## What the task asks
Show every line of the records that contains the word "Click".

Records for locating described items
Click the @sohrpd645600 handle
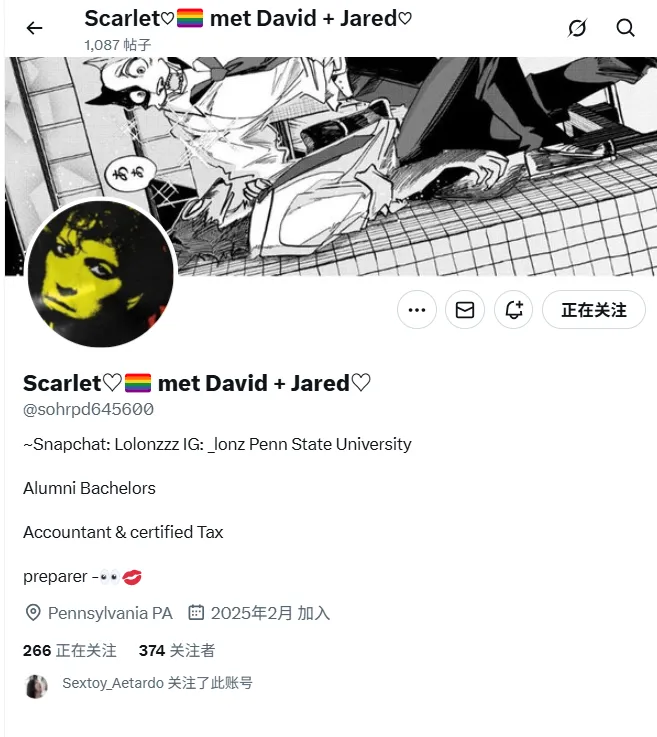 (88, 409)
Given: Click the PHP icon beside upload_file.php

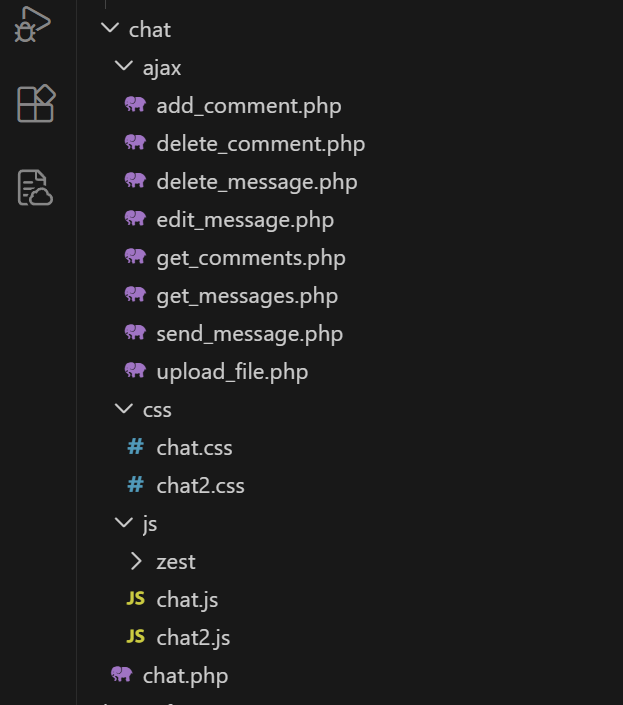Looking at the screenshot, I should [135, 371].
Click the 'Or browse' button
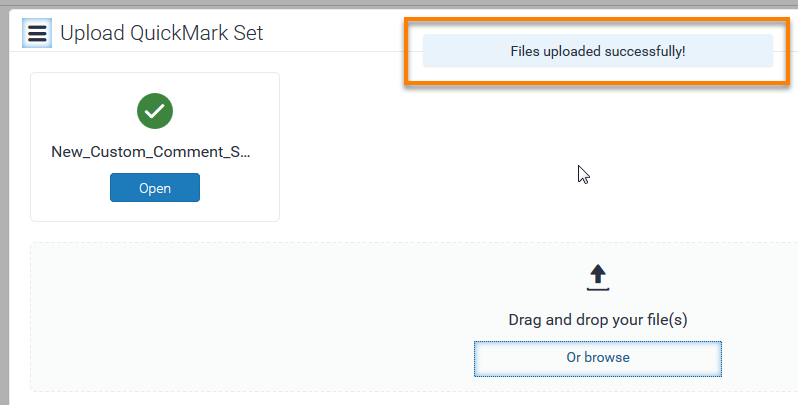The width and height of the screenshot is (798, 405). (x=597, y=359)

## Problem solution
Click the @sohrpd645600 handle
Given: Click the PHP icon beside upload_file.php
Click the 'Or browse' button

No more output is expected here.